[Dataset entries]

▬▬▬▬▬▬▬▬▬▬

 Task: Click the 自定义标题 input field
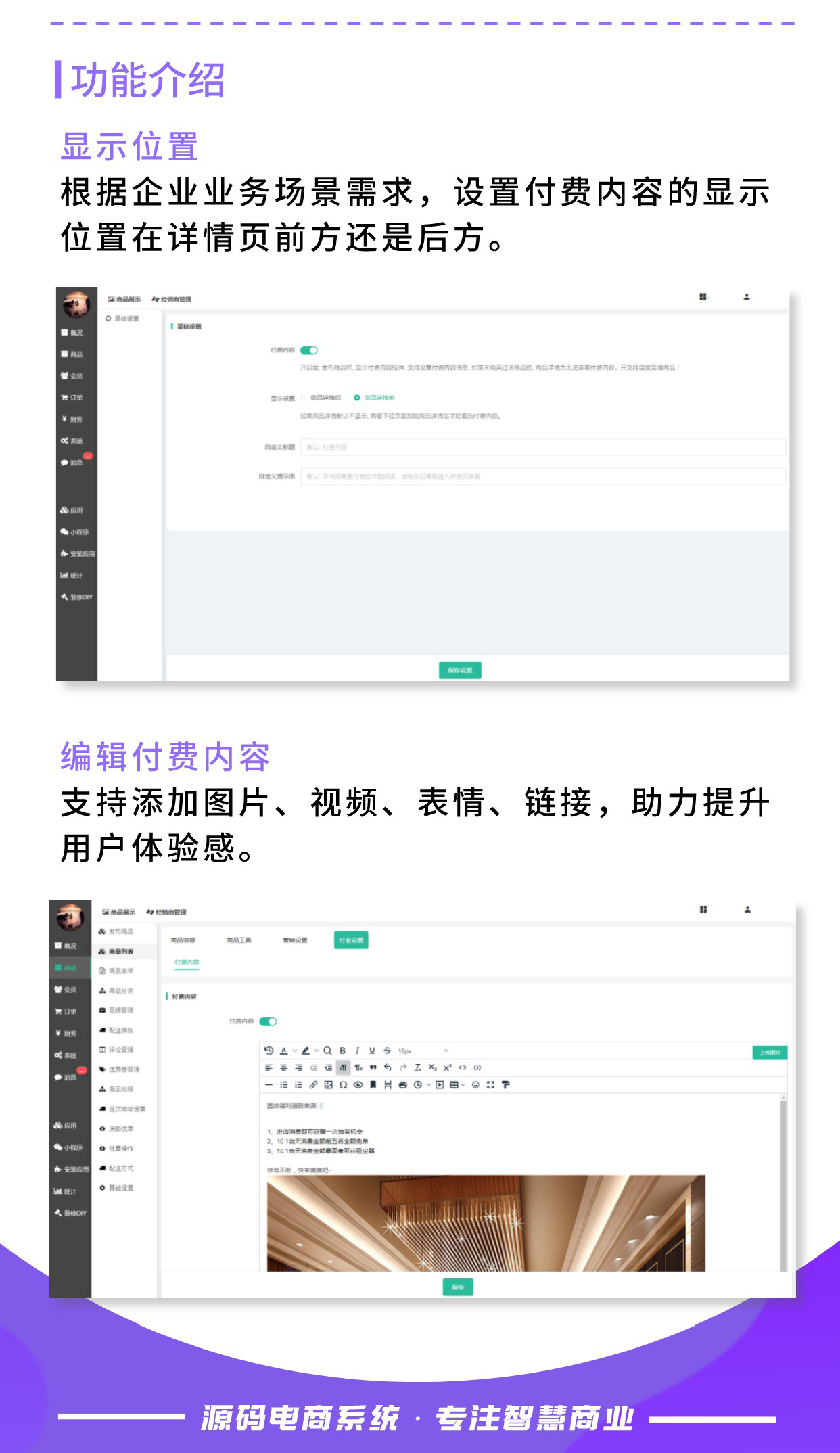point(542,447)
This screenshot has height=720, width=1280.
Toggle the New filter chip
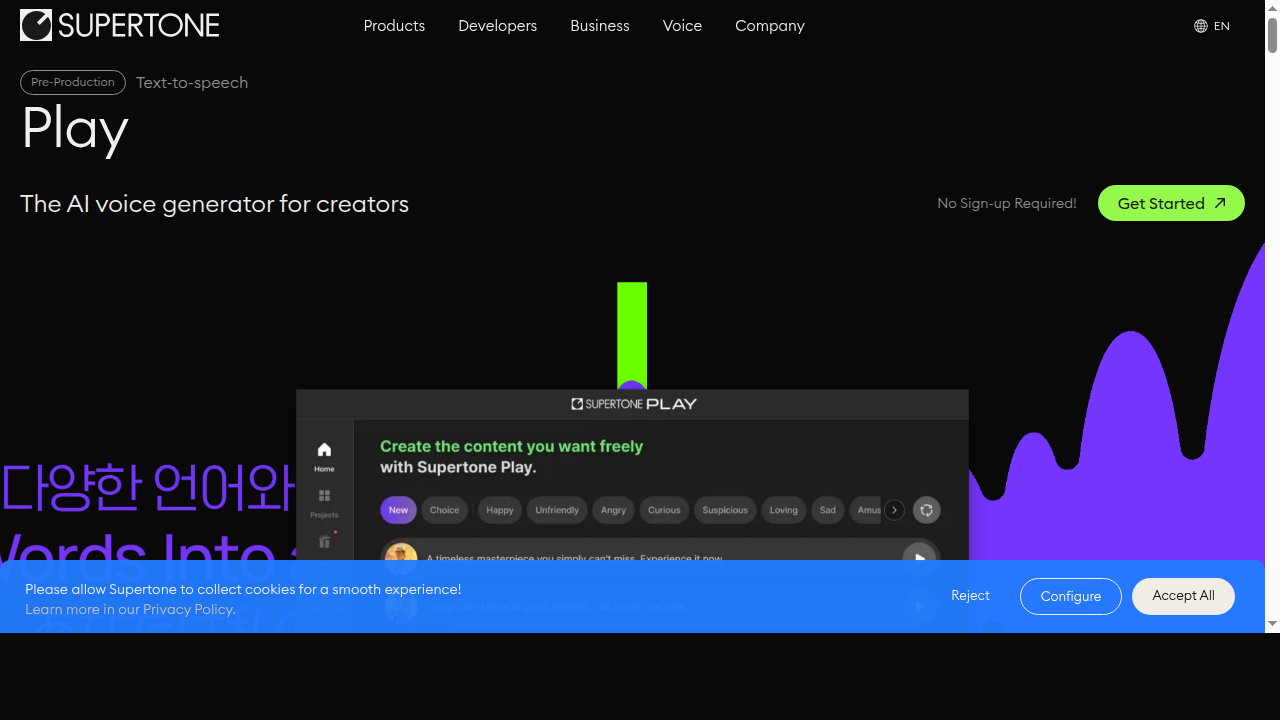pos(398,510)
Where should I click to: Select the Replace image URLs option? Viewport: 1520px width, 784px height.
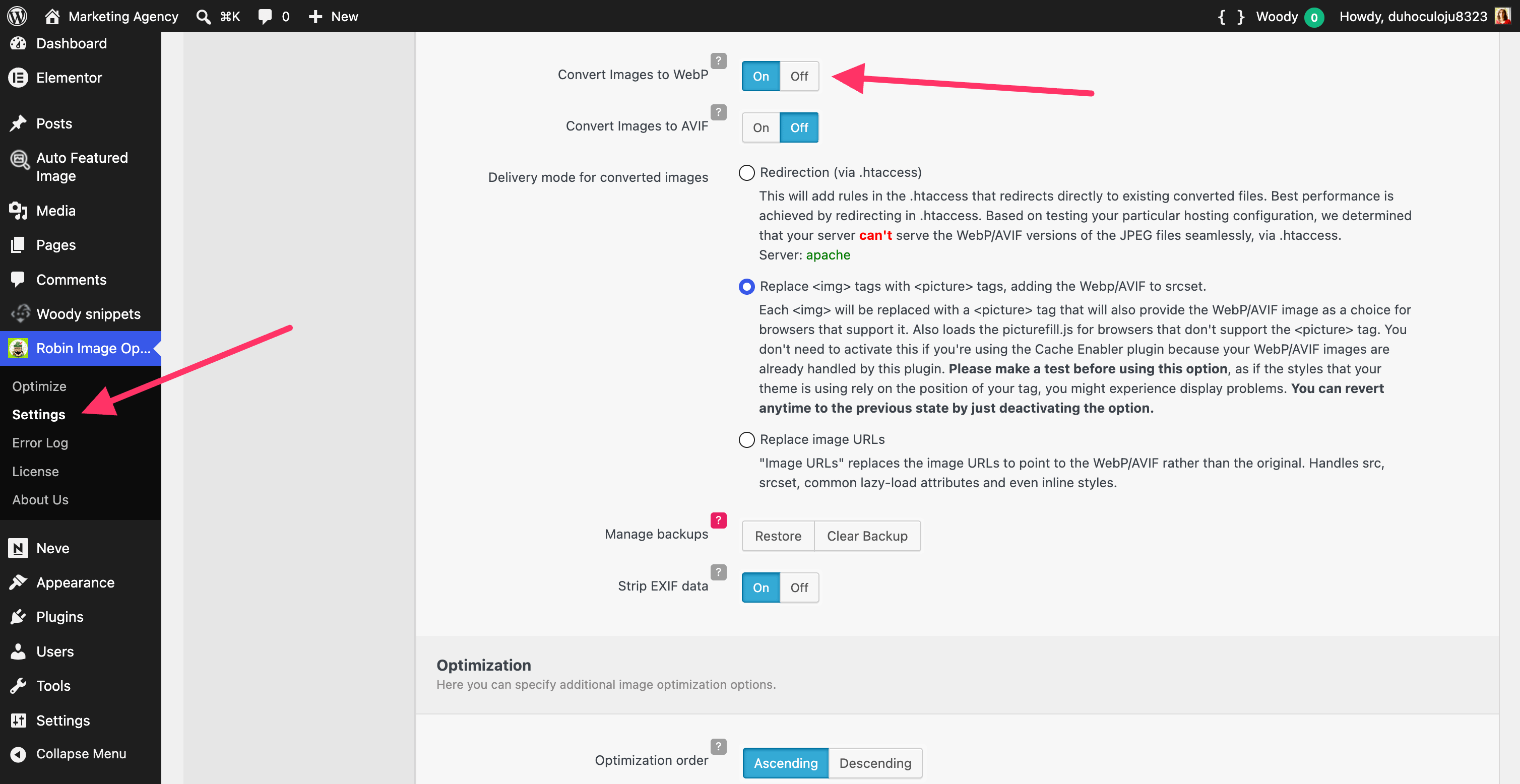pyautogui.click(x=746, y=439)
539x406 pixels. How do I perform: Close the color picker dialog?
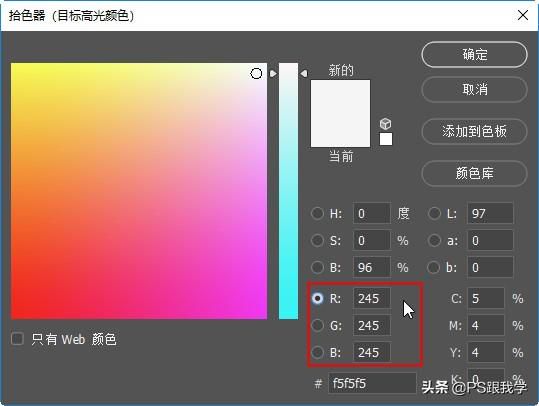523,15
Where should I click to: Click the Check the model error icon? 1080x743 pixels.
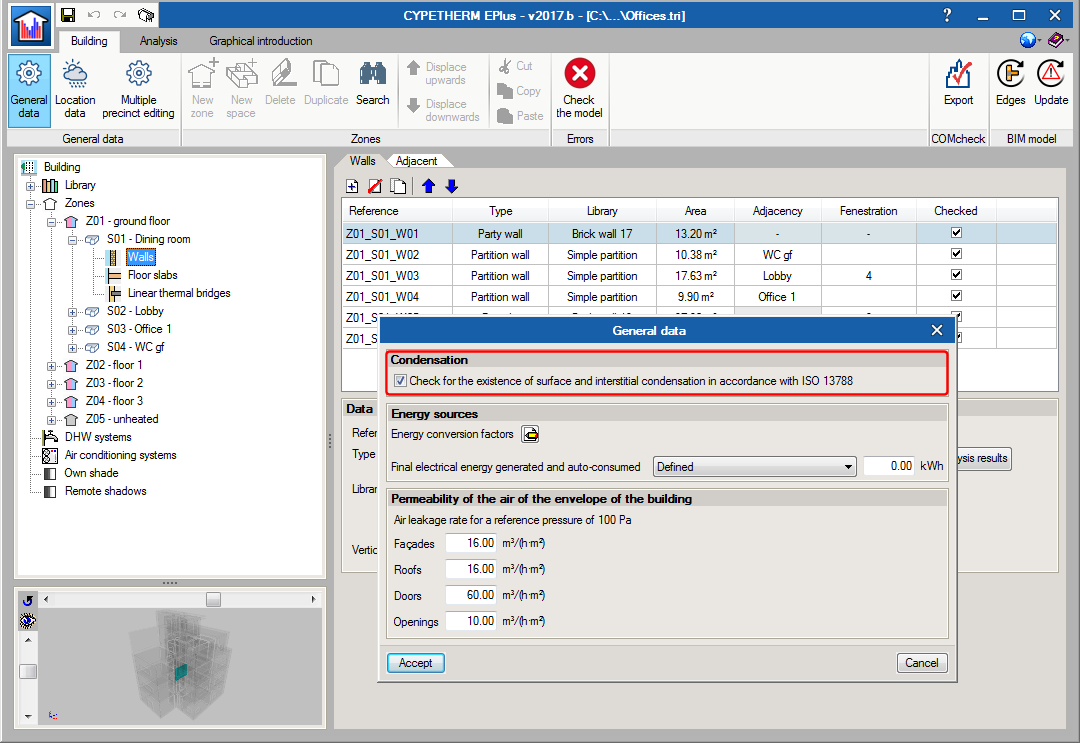pos(579,75)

▬▬▬▬▬▬▬▬▬▬

* [Problem details] Pictures stay out; reproduce exactly the lines from the one containing "Where should I click to: Select" through the end of the data.

* [Solved problem]
Where should I click to: Select the Replace image URLs option? Viewport: 1520px width, 784px height.
pyautogui.click(x=746, y=439)
539x406 pixels. How do I perform: Close the color picker dialog?
523,15
Where should I click to: Click the Check the model error icon? 1080x743 pixels.
pos(579,75)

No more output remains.